[EDITORIALS]Trade Panel Criticized RightfullyAn overview of the Fair Trade Commission reported last week suggests the agency has failed to promote fair competition, hobbled by its focus on restraining the conglomerates. This is the conclusion of Dankook University professor Kang Myong-hun, who is involved in the writing of the antitrust agency's 20-year history. His analysis, important to the economy's future, invites discussion.
The commission has actively pursued the establishment of a market economy that is guided by decisions made by the private sector. The agency should be recognized, rightfully, for its role in cultivating fair competition and private business activities in an economy shaped primarily by state-backed assistance and protection for rapid development. But despite the contribution, the commission today is not free from criticism.
Especially true is Mr. Kang's suggestion that the agency has been lopsided in its focus on restricting the abuses of market power by conglomerates. Having been through a debilitating financial crisis, the conglomerates are faced with unforeseen challenges. Unprecedented restrictions on transactions, cross shareholding and cross guarantees between affiliated firms are in place, and measures to raise management responsibility, including outside directorships and new audit systems, have been introduced with more regulations to come. They have little choice but to build up their capabilities in the market and let their affiliates operate independently.

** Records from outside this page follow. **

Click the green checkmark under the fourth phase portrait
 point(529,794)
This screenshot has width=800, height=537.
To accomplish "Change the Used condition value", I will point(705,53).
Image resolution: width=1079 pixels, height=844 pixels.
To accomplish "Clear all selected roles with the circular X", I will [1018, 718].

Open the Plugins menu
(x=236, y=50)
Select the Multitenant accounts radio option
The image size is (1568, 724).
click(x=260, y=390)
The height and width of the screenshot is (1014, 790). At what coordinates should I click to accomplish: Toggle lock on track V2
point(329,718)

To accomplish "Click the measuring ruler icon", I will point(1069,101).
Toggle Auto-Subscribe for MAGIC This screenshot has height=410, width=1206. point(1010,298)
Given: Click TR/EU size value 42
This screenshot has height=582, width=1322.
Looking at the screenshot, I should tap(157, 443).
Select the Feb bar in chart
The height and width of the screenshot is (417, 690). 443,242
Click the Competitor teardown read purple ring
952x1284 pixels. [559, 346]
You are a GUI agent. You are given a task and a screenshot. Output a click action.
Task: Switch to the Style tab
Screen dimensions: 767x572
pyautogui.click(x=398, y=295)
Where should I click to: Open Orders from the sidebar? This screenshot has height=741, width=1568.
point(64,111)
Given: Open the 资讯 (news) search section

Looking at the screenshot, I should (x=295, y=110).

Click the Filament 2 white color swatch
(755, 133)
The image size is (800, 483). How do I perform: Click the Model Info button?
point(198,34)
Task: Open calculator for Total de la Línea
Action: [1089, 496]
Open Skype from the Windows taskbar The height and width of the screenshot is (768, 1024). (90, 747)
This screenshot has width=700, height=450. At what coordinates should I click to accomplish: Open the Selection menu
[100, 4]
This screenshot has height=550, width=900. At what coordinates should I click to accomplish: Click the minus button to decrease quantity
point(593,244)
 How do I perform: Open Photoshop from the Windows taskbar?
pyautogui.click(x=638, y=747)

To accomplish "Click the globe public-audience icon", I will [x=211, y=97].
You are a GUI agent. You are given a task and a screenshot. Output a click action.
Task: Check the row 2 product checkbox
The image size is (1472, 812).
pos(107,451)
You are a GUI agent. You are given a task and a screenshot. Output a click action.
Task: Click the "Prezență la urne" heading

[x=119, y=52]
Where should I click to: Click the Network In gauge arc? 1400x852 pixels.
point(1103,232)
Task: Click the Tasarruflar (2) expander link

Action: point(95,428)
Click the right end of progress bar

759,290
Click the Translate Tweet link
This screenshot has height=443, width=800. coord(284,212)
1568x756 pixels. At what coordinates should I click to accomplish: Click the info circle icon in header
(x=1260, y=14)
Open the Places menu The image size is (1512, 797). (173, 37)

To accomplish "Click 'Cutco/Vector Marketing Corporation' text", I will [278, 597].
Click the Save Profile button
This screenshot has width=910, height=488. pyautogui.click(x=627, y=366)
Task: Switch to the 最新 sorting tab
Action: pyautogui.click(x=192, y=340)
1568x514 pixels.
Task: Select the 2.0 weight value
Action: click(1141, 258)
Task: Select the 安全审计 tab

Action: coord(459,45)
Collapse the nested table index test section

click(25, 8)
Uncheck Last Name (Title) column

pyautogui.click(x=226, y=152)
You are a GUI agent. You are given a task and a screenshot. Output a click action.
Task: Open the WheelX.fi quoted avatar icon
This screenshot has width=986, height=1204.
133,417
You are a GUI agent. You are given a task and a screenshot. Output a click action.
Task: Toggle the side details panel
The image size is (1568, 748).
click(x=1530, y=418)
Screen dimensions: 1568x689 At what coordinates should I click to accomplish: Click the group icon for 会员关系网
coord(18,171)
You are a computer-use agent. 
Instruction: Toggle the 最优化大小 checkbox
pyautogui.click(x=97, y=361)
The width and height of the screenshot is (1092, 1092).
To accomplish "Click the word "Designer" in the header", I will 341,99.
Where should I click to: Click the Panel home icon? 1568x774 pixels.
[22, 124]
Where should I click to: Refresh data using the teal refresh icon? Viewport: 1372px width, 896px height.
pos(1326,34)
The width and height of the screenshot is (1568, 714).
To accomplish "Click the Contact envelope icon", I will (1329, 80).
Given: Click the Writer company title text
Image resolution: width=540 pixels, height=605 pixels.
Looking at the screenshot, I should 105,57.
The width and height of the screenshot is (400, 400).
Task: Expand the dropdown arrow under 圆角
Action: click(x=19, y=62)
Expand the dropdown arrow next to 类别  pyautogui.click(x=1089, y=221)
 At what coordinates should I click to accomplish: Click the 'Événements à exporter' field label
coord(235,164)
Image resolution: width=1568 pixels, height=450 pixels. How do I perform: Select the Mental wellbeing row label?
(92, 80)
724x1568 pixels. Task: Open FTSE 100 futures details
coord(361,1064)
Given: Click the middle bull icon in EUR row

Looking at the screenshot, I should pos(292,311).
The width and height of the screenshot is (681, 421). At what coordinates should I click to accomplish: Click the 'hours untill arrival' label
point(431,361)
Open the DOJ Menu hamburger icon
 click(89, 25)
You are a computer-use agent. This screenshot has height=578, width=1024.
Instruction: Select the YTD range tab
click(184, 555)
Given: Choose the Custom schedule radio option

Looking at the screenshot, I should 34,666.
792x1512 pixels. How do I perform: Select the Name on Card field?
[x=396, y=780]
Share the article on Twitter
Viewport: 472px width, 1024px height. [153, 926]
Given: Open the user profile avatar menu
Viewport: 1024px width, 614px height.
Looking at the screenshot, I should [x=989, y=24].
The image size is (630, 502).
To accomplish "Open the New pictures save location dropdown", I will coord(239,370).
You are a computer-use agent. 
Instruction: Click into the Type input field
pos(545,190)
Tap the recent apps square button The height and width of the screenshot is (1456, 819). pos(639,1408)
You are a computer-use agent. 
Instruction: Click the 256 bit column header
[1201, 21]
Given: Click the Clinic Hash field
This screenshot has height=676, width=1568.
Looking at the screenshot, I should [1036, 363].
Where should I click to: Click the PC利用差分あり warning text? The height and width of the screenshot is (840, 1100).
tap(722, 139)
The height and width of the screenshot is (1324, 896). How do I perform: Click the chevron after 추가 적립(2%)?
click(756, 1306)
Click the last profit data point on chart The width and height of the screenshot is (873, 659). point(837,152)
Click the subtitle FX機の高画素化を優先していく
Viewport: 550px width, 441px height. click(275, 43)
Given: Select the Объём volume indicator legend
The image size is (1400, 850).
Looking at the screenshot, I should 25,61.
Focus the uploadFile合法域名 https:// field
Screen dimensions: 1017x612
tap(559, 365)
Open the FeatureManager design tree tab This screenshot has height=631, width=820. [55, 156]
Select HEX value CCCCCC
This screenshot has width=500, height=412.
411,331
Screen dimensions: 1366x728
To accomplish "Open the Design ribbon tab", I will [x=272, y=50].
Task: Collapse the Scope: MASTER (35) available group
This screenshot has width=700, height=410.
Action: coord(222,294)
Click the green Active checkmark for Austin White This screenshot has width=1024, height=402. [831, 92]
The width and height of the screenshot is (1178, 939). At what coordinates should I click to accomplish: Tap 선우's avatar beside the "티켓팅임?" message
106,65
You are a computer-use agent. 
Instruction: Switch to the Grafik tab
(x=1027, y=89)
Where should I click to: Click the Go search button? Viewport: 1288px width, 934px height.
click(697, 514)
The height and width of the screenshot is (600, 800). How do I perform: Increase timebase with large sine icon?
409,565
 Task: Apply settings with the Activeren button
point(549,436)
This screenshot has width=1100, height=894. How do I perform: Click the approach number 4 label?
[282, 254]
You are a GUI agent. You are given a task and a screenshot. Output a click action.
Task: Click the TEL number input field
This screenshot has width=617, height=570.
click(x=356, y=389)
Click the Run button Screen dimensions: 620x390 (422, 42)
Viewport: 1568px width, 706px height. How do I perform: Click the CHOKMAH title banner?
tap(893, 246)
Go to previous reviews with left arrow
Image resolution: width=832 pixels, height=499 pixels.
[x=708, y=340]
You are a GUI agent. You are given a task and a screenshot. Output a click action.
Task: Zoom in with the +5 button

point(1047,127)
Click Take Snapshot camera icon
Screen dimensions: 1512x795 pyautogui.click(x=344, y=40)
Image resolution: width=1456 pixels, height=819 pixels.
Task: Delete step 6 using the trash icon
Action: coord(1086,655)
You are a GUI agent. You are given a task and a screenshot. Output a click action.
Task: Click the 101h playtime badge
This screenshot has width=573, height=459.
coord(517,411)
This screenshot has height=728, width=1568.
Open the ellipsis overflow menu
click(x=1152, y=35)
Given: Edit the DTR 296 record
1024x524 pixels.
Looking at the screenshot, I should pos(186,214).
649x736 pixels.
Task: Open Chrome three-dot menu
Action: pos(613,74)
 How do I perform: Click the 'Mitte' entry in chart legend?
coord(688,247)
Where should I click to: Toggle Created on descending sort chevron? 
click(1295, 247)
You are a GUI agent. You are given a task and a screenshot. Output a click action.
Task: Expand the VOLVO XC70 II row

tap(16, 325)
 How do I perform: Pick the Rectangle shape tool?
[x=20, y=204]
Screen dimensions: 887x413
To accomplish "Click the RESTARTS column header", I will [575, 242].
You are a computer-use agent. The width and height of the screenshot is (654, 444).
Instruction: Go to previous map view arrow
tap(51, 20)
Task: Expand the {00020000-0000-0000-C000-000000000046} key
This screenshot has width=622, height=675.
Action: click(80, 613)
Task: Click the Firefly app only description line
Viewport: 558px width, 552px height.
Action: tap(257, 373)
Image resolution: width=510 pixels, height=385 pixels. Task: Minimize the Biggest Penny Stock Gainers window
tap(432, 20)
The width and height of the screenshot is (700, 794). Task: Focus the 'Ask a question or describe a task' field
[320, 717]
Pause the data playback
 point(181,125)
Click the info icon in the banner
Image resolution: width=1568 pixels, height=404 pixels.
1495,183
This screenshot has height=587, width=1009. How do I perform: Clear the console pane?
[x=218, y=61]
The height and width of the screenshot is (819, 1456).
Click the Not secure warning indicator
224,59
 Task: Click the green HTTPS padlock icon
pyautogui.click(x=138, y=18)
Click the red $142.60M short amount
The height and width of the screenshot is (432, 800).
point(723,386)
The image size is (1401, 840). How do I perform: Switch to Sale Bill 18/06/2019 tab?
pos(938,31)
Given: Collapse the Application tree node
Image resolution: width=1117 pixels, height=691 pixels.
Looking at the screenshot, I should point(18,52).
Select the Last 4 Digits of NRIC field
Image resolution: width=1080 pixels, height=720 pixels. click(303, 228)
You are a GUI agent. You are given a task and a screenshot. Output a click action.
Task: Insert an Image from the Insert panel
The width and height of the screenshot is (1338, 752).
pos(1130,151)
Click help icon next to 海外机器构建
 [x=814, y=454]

As Mr. Kang proposed, the agency's role should shift to antitrust and away from direct regulation of conglomerates. The recommendation is that the agency must be more independent from the government through an overhaul of its personnel management and operational functions. That point is especially true in light of the controversial unfair trade practice decisions against media companies and the revival of the regulations on newspaper companies. The responsibility of the antitrust agency should lie in its intended duty of promoting fair competition and establishing the rules for it, not in curbing conglomerates' activities or in getting involved politically.